* [Aufgabenstellung]:
Kannst du alle folgenden Datensätze erneut wiedergeben und dabei „binoculars“ durch „telescope“ ersetzen, ohne sonst etwas zu verändern?

┄┄┄┄┄┄

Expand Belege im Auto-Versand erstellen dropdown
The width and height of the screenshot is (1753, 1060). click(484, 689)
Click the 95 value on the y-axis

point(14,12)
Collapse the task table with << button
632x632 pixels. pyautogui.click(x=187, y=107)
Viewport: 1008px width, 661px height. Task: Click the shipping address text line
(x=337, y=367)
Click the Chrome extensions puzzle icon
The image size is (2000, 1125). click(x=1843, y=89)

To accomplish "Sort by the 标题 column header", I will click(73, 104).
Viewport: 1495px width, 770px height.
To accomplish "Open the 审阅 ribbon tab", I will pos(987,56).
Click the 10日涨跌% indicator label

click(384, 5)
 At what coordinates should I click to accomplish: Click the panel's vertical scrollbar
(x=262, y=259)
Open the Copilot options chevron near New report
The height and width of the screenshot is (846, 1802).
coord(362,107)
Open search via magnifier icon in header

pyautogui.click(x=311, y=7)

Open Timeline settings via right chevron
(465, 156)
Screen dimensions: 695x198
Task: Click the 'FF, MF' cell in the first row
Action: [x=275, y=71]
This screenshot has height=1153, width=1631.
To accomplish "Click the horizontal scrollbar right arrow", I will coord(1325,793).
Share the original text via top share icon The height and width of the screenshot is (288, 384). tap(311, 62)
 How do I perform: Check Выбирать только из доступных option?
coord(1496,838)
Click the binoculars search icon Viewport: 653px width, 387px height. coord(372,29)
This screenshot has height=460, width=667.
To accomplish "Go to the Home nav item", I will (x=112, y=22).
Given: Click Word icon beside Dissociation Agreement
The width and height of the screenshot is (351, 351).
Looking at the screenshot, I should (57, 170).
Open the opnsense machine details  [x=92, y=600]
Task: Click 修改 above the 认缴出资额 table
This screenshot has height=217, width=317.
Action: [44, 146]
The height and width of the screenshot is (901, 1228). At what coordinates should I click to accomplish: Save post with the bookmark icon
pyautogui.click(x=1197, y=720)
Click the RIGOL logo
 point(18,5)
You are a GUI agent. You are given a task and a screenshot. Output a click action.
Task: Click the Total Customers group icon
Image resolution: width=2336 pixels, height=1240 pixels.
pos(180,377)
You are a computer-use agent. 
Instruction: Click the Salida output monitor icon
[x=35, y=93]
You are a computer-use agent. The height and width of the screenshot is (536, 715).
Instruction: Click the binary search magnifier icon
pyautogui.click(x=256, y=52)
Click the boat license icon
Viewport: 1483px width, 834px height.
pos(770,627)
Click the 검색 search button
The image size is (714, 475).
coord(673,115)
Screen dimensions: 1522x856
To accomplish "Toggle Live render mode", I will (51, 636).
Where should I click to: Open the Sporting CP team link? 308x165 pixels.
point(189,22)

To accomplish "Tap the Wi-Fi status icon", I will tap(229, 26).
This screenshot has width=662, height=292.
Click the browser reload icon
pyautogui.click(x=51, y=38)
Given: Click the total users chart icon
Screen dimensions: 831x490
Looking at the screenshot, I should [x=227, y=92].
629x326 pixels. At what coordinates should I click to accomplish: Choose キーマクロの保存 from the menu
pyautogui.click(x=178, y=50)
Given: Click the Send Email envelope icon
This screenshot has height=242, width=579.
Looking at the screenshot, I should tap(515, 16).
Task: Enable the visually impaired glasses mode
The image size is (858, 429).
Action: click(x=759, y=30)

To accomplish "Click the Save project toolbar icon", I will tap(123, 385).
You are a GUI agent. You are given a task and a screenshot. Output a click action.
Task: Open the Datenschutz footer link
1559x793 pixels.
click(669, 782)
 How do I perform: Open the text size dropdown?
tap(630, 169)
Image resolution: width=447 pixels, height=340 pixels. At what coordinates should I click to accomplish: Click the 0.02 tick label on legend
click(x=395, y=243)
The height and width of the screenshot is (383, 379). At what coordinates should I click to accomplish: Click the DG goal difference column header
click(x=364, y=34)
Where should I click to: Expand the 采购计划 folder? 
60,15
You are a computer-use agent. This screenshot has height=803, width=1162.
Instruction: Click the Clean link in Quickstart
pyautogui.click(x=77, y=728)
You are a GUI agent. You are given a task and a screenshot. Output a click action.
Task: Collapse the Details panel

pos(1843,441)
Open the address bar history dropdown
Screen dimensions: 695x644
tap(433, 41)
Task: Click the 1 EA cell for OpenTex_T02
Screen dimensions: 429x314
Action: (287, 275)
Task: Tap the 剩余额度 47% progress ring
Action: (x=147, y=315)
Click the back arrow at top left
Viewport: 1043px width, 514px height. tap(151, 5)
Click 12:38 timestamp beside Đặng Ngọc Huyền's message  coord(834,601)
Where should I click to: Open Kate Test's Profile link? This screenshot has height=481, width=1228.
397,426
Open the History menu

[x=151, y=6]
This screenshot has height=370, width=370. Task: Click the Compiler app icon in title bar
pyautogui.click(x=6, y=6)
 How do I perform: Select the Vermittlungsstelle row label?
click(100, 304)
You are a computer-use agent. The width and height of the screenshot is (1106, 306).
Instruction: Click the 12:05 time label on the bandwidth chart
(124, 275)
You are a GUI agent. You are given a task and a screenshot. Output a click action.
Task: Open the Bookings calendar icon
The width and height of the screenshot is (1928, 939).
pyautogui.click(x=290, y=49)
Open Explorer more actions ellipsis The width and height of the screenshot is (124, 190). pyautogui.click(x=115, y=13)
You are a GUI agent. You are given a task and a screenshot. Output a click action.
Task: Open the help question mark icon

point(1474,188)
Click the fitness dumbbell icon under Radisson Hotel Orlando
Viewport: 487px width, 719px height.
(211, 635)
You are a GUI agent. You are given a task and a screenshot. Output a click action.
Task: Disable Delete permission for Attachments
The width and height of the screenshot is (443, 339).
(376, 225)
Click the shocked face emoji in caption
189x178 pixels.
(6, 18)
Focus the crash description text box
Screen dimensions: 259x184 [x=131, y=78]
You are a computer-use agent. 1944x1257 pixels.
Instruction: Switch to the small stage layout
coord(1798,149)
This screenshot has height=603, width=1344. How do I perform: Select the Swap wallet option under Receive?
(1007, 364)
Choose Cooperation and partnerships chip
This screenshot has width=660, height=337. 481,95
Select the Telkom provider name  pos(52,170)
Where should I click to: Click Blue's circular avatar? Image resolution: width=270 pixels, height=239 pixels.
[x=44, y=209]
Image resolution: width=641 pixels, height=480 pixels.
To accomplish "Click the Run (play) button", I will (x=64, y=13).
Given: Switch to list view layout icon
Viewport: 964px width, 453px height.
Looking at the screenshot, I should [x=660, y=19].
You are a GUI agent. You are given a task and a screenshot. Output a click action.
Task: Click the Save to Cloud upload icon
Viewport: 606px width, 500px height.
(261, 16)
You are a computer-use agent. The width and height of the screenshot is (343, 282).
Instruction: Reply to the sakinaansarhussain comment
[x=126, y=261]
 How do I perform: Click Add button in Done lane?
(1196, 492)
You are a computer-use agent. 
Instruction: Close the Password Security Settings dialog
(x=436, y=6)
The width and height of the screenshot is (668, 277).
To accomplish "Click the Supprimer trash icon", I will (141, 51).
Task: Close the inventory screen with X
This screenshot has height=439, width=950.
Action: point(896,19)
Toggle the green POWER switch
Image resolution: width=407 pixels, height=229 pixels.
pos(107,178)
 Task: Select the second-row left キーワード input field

┄┄┄┄┄┄

* [Lösung]:
Expand Belege im Auto-Versand erstellen dropdown
The width and height of the screenshot is (1753, 1060). click(484, 689)
Click the 95 value on the y-axis

point(14,12)
Collapse the task table with << button
632x632 pixels. pyautogui.click(x=187, y=107)
Viewport: 1008px width, 661px height. Task: Click the shipping address text line
(x=337, y=367)
Click the Chrome extensions puzzle icon
The image size is (2000, 1125). click(x=1843, y=89)

To accomplish "Sort by the 标题 column header", I will click(73, 104).
Viewport: 1495px width, 770px height.
To accomplish "Open the 审阅 ribbon tab", I will pos(987,56).
Click the 10日涨跌% indicator label

click(384, 5)
 At what coordinates should I click to accomplish: Click the panel's vertical scrollbar
(x=262, y=259)
Open the Copilot options chevron near New report
The height and width of the screenshot is (846, 1802).
coord(362,107)
Open search via magnifier icon in header

pyautogui.click(x=311, y=7)

Open Timeline settings via right chevron
(465, 156)
Screen dimensions: 695x198
Task: Click the 'FF, MF' cell in the first row
Action: [x=275, y=71]
This screenshot has height=1153, width=1631.
To accomplish "Click the horizontal scrollbar right arrow", I will coord(1325,793).
Share the original text via top share icon The height and width of the screenshot is (288, 384). tap(311, 62)
 How do I perform: Check Выбирать только из доступных option?
coord(1496,838)
Click the telescope search icon Viewport: 653px width, 387px height. coord(372,29)
This screenshot has height=460, width=667.
To accomplish "Go to the Home nav item", I will (x=112, y=22).
Given: Click Word icon beside Dissociation Agreement
The width and height of the screenshot is (351, 351).
Looking at the screenshot, I should (57, 170).
Open the opnsense machine details  [x=92, y=600]
Task: Click 修改 above the 认缴出资额 table
This screenshot has height=217, width=317.
Action: [44, 146]
The height and width of the screenshot is (901, 1228). At what coordinates should I click to accomplish: Save post with the bookmark icon
pyautogui.click(x=1197, y=720)
Click the RIGOL logo
 point(18,5)
You are a GUI agent. You are given a task and a screenshot. Output a click action.
Task: Click the Total Customers group icon
Image resolution: width=2336 pixels, height=1240 pixels.
pos(180,377)
You are a computer-use agent. 
Instruction: Click the Salida output monitor icon
[x=35, y=93]
You are a computer-use agent. The height and width of the screenshot is (536, 715).
Instruction: Click the binary search magnifier icon
pyautogui.click(x=256, y=52)
Click the boat license icon
Viewport: 1483px width, 834px height.
pos(770,627)
Click the 검색 search button
The image size is (714, 475).
coord(673,115)
Screen dimensions: 1522x856
To accomplish "Toggle Live render mode", I will (51, 636).
Where should I click to: Open the Sporting CP team link? 308x165 pixels.
point(189,22)

To accomplish "Tap the Wi-Fi status icon", I will tap(229, 26).
This screenshot has width=662, height=292.
Click the browser reload icon
pyautogui.click(x=51, y=38)
Given: Click the total users chart icon
Screen dimensions: 831x490
Looking at the screenshot, I should [x=227, y=92].
629x326 pixels. At what coordinates should I click to accomplish: Choose キーマクロの保存 from the menu
pyautogui.click(x=178, y=50)
Given: Click the Send Email envelope icon
This screenshot has height=242, width=579.
Looking at the screenshot, I should tap(515, 16).
Task: Enable the visually impaired glasses mode
The image size is (858, 429).
Action: click(x=759, y=30)

To accomplish "Click the Save project toolbar icon", I will tap(123, 385).
You are a GUI agent. You are given a task and a screenshot. Output a click action.
Task: Open the Datenschutz footer link
1559x793 pixels.
click(669, 782)
 How do I perform: Open the text size dropdown?
tap(630, 169)
Image resolution: width=447 pixels, height=340 pixels. At what coordinates should I click to accomplish: Click the 0.02 tick label on legend
click(x=395, y=243)
The height and width of the screenshot is (383, 379). At what coordinates should I click to accomplish: Click the DG goal difference column header
click(x=364, y=34)
Where should I click to: Expand the 采购计划 folder? 
60,15
You are a computer-use agent. This screenshot has height=803, width=1162.
Instruction: Click the Clean link in Quickstart
pyautogui.click(x=77, y=728)
You are a GUI agent. You are given a task and a screenshot. Output a click action.
Task: Collapse the Details panel

pos(1843,441)
Open the address bar history dropdown
Screen dimensions: 695x644
tap(433, 41)
Task: Click the 1 EA cell for OpenTex_T02
Screen dimensions: 429x314
Action: (287, 275)
Task: Tap the 剩余额度 47% progress ring
Action: (x=147, y=315)
Click the back arrow at top left
Viewport: 1043px width, 514px height. tap(151, 5)
Click 12:38 timestamp beside Đặng Ngọc Huyền's message  coord(834,601)
Where should I click to: Open Kate Test's Profile link? This screenshot has height=481, width=1228.
397,426
Open the History menu

[x=151, y=6]
This screenshot has height=370, width=370. Task: Click the Compiler app icon in title bar
pyautogui.click(x=6, y=6)
 How do I perform: Select the Vermittlungsstelle row label?
click(100, 304)
You are a computer-use agent. The width and height of the screenshot is (1106, 306).
Instruction: Click the 12:05 time label on the bandwidth chart
(124, 275)
You are a GUI agent. You are given a task and a screenshot. Output a click action.
Task: Open the Bookings calendar icon
The width and height of the screenshot is (1928, 939).
pyautogui.click(x=290, y=49)
Open Explorer more actions ellipsis The width and height of the screenshot is (124, 190). pyautogui.click(x=115, y=13)
You are a GUI agent. You are given a task and a screenshot. Output a click action.
Task: Open the help question mark icon

point(1474,188)
Click the fitness dumbbell icon under Radisson Hotel Orlando
Viewport: 487px width, 719px height.
(211, 635)
You are a GUI agent. You are given a task and a screenshot. Output a click action.
Task: Disable Delete permission for Attachments
The width and height of the screenshot is (443, 339).
(376, 225)
Click the shocked face emoji in caption
189x178 pixels.
(6, 18)
Focus the crash description text box
Screen dimensions: 259x184 [x=131, y=78]
You are a computer-use agent. 1944x1257 pixels.
Instruction: Switch to the small stage layout
coord(1798,149)
This screenshot has height=603, width=1344. How do I perform: Select the Swap wallet option under Receive?
(1007, 364)
Choose Cooperation and partnerships chip
This screenshot has width=660, height=337. 481,95
Select the Telkom provider name  pos(52,170)
Where should I click to: Click Blue's circular avatar? Image resolution: width=270 pixels, height=239 pixels.
[x=44, y=209]
Image resolution: width=641 pixels, height=480 pixels.
To accomplish "Click the Run (play) button", I will (x=64, y=13).
Given: Switch to list view layout icon
Viewport: 964px width, 453px height.
Looking at the screenshot, I should [x=660, y=19].
You are a GUI agent. You are given a task and a screenshot. Output a click action.
Task: Click the Save to Cloud upload icon
Viewport: 606px width, 500px height.
(261, 16)
You are a computer-use agent. The width and height of the screenshot is (343, 282).
Instruction: Reply to the sakinaansarhussain comment
[x=126, y=261]
 How do I perform: Click Add button in Done lane?
(1196, 492)
You are a computer-use agent. 
Instruction: Close the Password Security Settings dialog
(x=436, y=6)
The width and height of the screenshot is (668, 277).
To accomplish "Click the Supprimer trash icon", I will (141, 51).
Task: Close the inventory screen with X
This screenshot has height=439, width=950.
Action: point(896,19)
Toggle the green POWER switch
Image resolution: width=407 pixels, height=229 pixels.
pos(107,178)
 Task: Select the second-row left キーワード input field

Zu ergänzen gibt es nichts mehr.